SOURCE MATERIAL:
⟨
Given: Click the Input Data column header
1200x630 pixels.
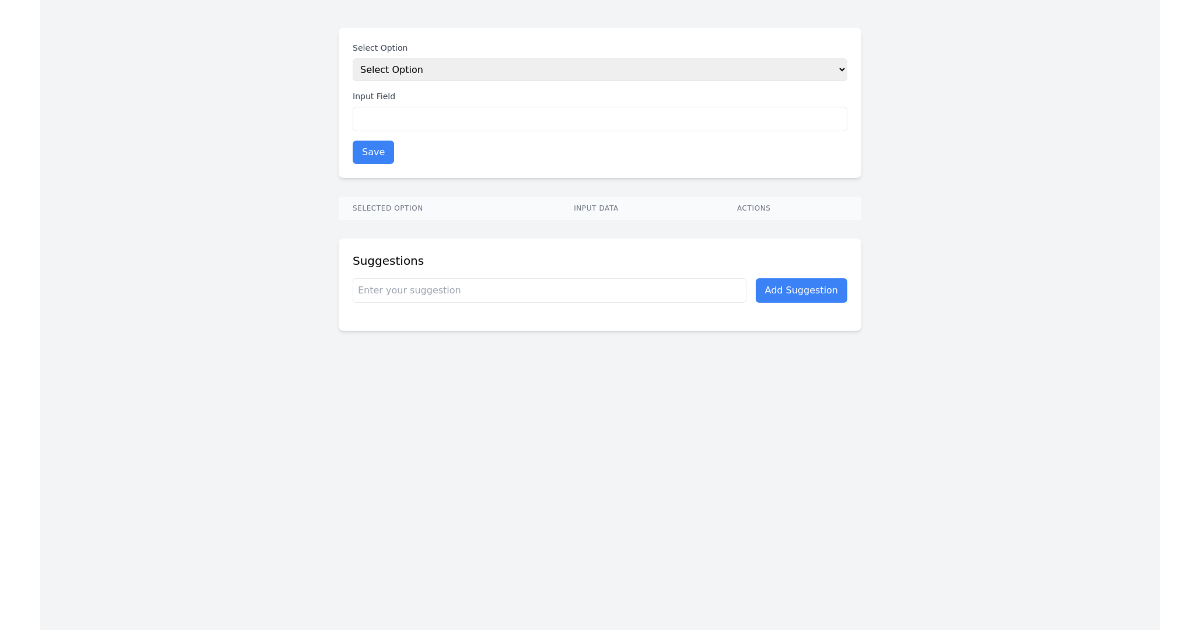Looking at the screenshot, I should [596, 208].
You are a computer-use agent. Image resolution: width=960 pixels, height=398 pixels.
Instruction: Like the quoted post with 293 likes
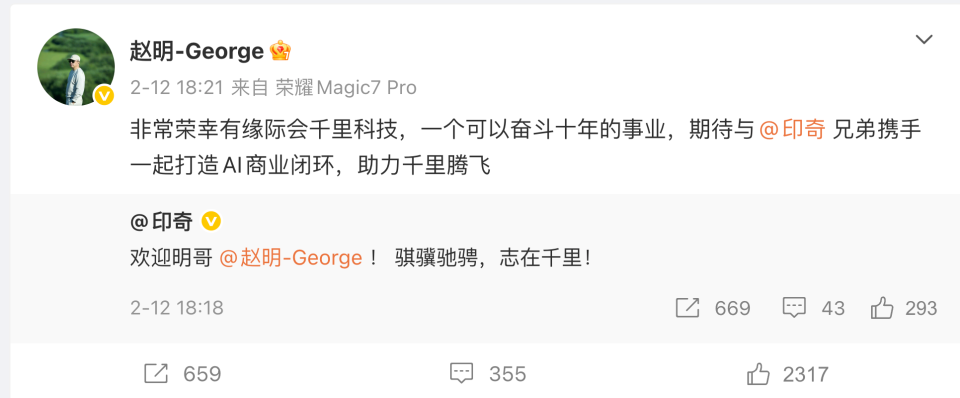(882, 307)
⟩
⟨
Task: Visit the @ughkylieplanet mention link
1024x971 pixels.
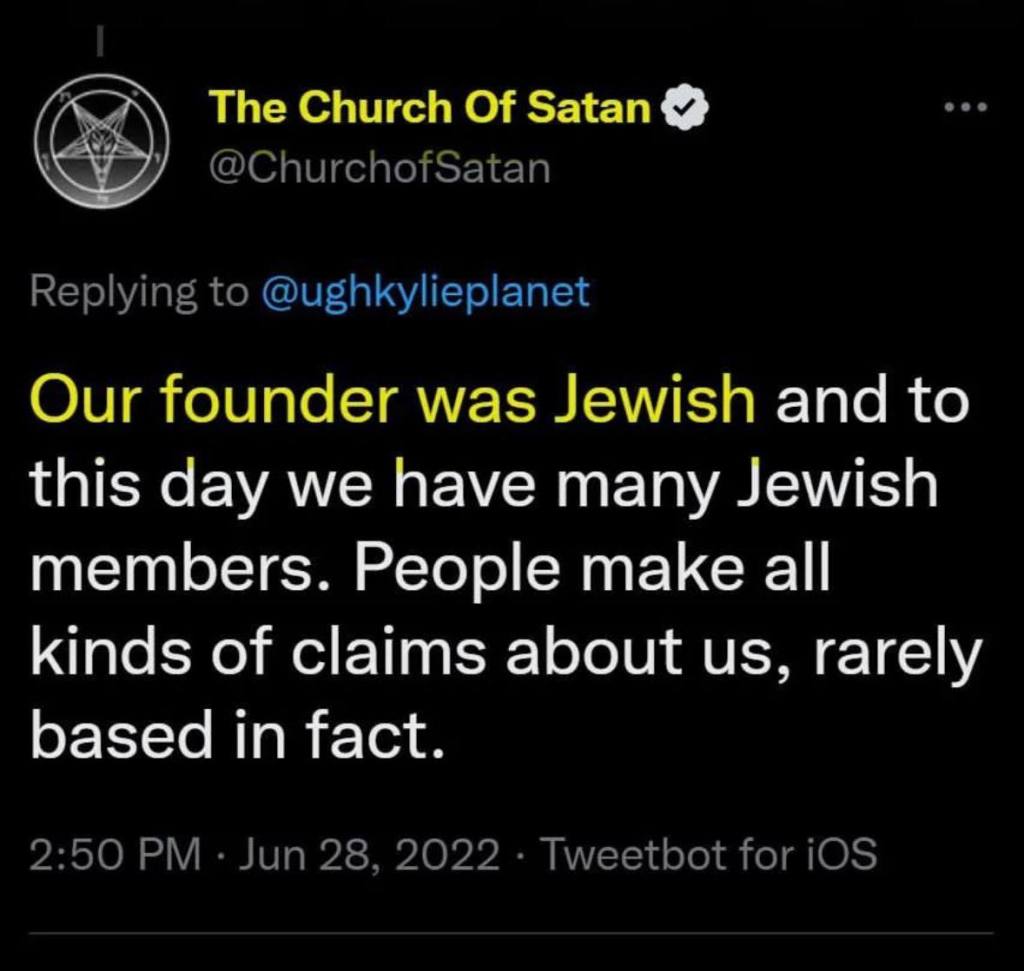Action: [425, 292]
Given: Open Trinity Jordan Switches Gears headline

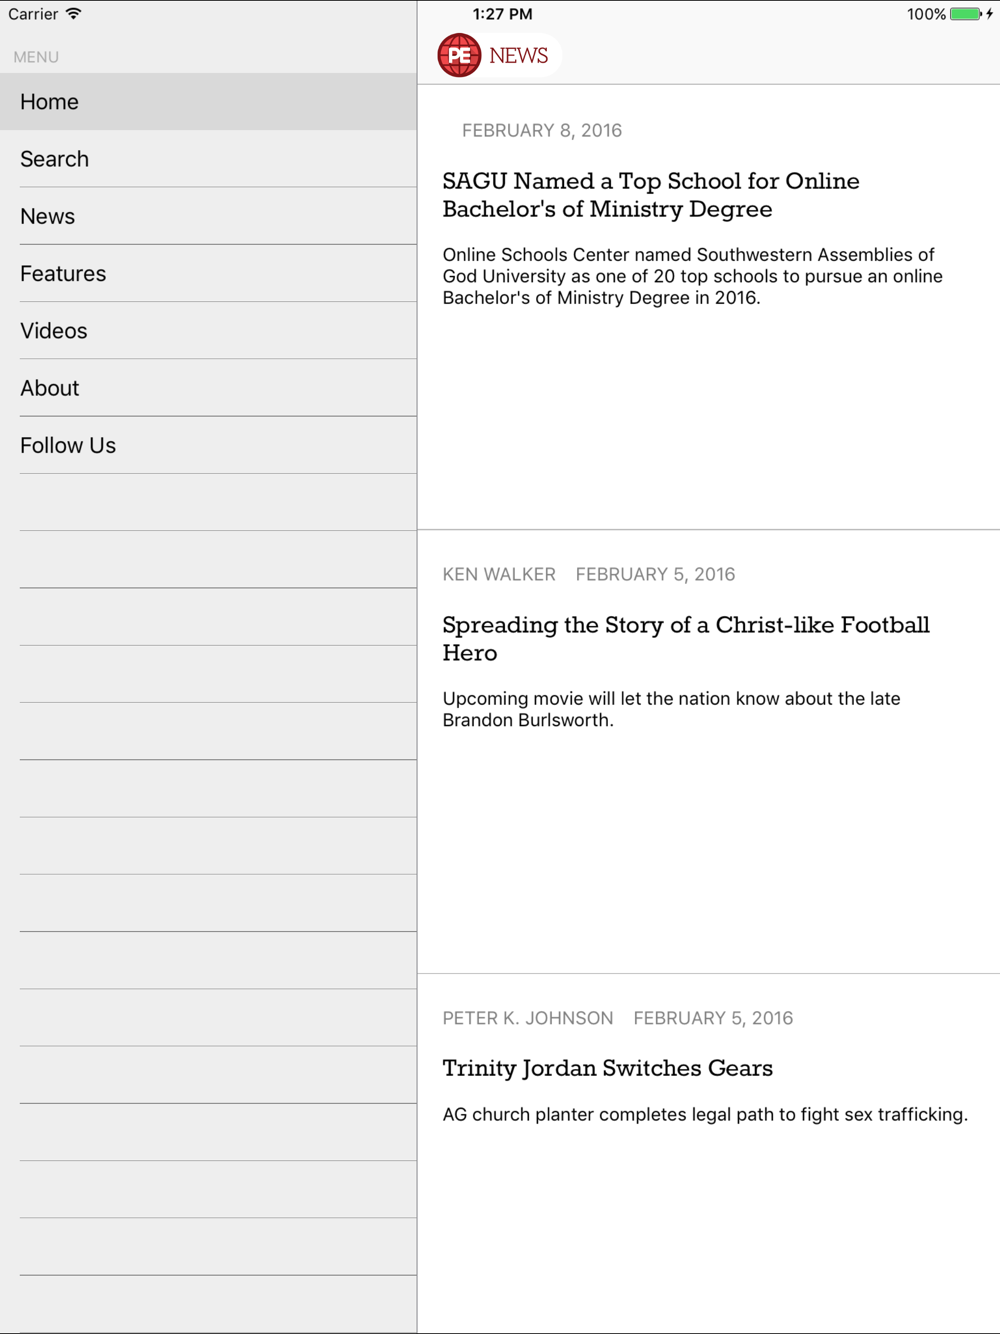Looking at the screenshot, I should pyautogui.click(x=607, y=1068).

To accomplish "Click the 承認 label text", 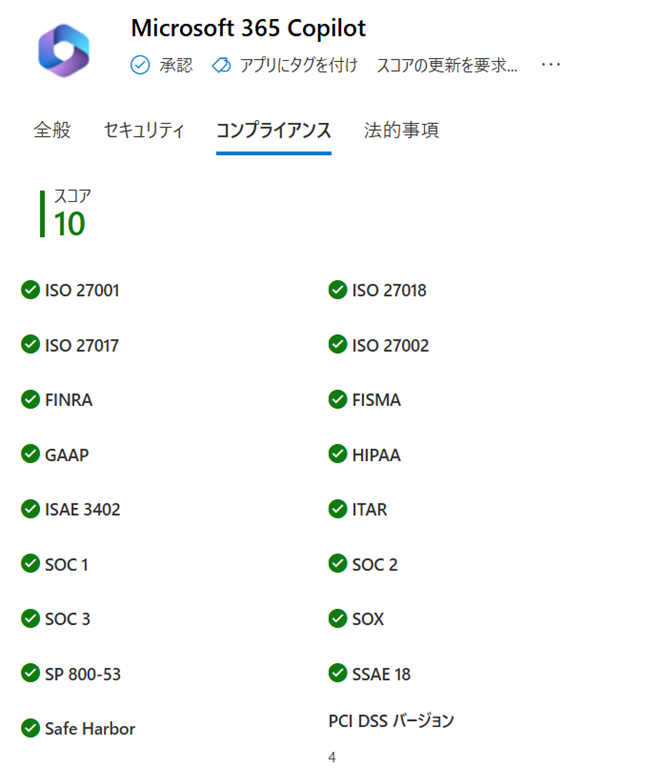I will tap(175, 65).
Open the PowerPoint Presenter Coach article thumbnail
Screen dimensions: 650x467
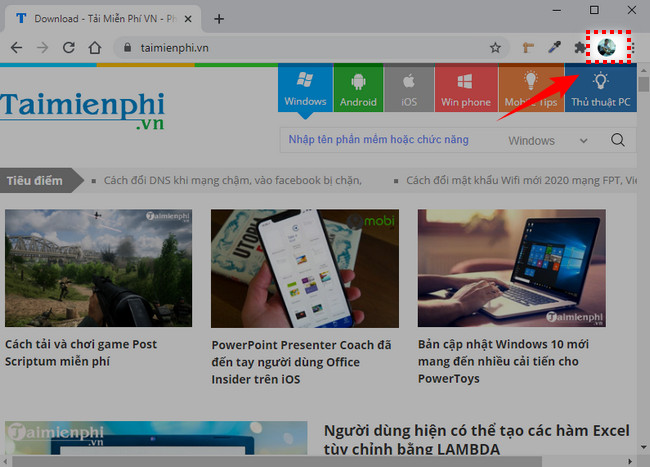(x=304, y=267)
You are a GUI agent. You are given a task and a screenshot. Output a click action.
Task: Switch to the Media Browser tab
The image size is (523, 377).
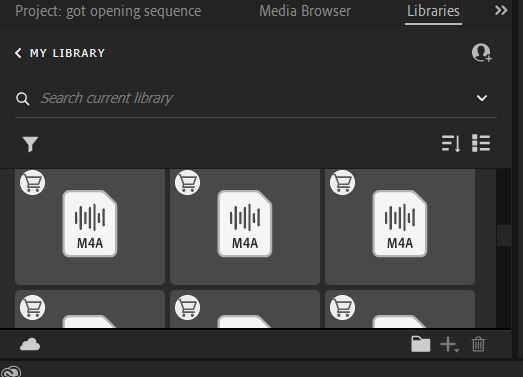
⟩
⟨
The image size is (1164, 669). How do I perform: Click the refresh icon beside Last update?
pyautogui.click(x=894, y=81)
⟩
PROBLEM DESCRIPTION: Would you please return every line in the listing where "agent" shows up?

WRITTEN RESPONSE:
You are a computer-use agent. Image resolution: width=960 pixels, height=398 pixels.
You are a GUI agent. You are given a task and a screenshot. Output a click action.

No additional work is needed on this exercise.